* Start *

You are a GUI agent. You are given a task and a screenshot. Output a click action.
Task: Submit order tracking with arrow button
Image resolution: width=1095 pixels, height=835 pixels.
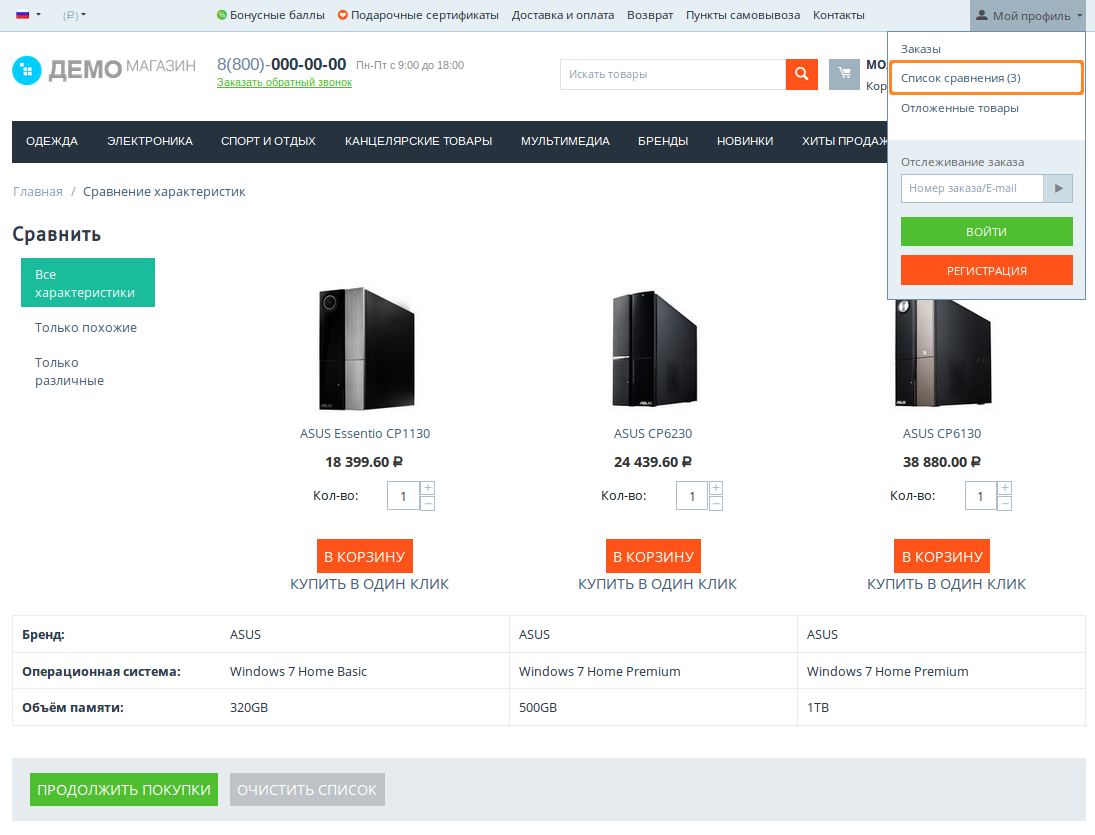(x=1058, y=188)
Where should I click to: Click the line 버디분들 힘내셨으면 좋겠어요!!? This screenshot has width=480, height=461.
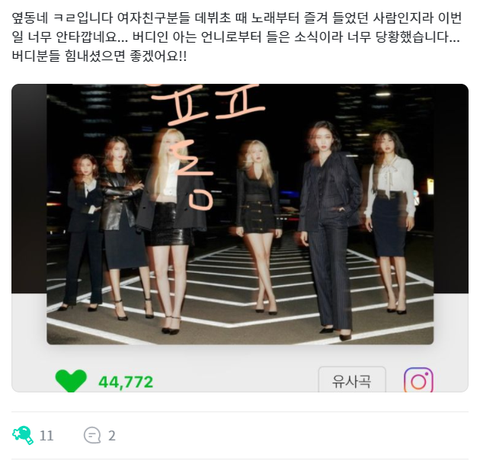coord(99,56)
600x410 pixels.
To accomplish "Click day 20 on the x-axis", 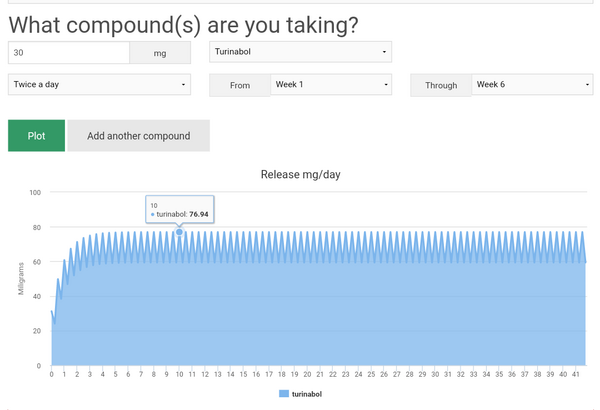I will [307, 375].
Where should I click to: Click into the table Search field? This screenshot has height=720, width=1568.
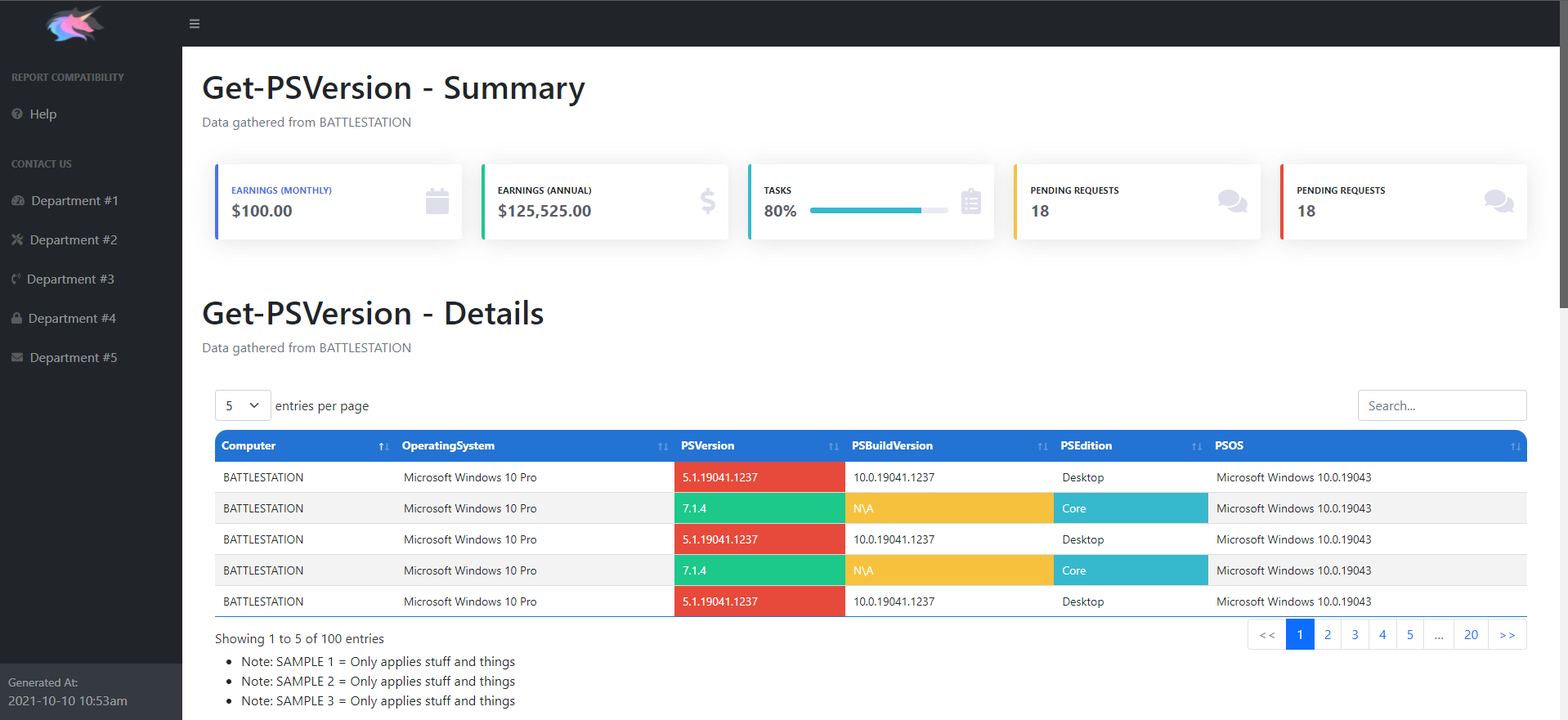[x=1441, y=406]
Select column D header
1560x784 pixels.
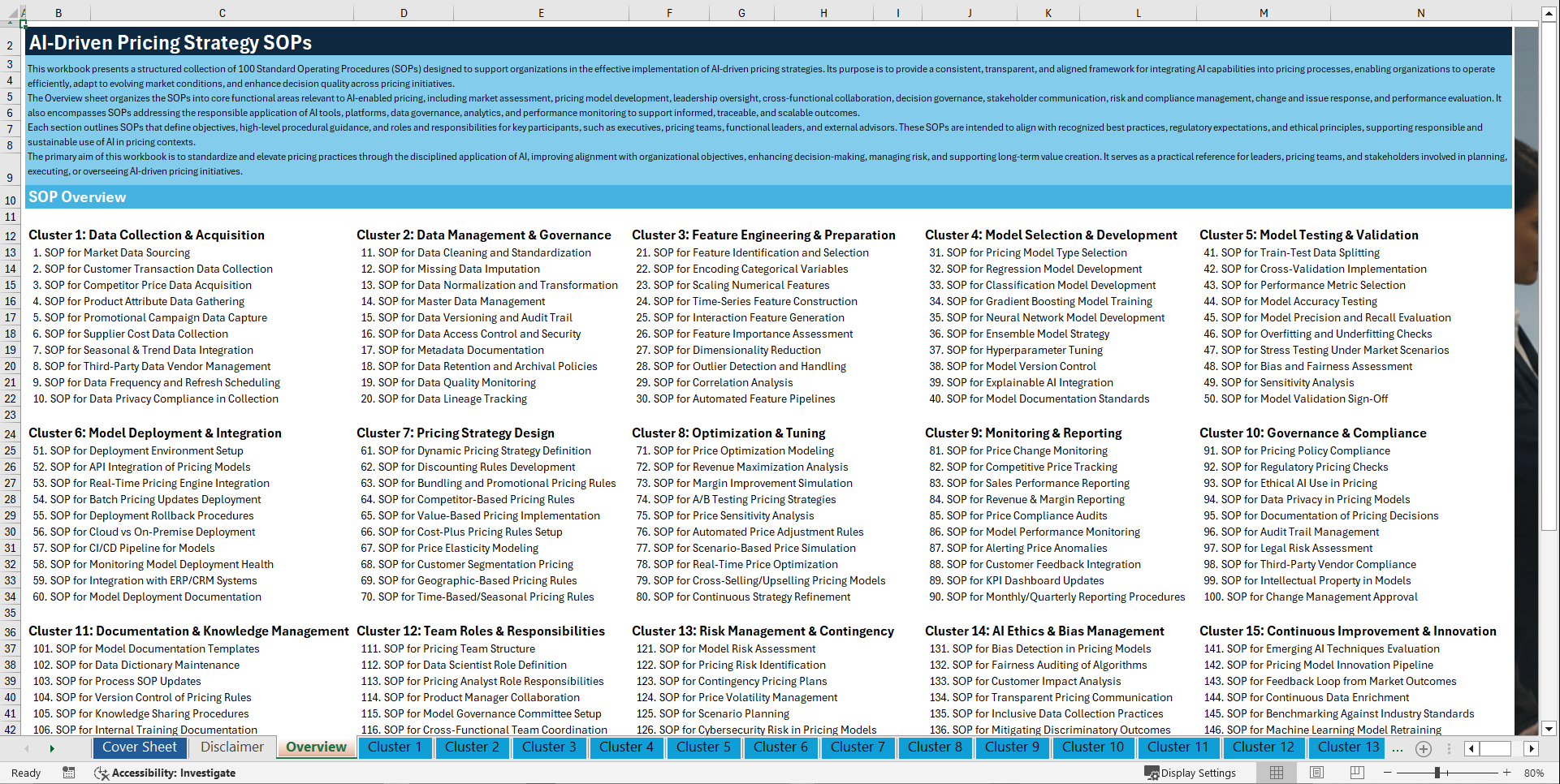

* End *

Lay out the records from the very first line through the line containing "(x=1058, y=188)", inclusive, as a JSON list of strings with one string per line. Skip blank lines and omit the pictures.

[
  "You are a GUI agent. You are given a task and a screenshot. Output a click action.",
  "Task: Submit order tracking with arrow button",
  "Image resolution: width=1095 pixels, height=835 pixels.",
  "(x=1058, y=188)"
]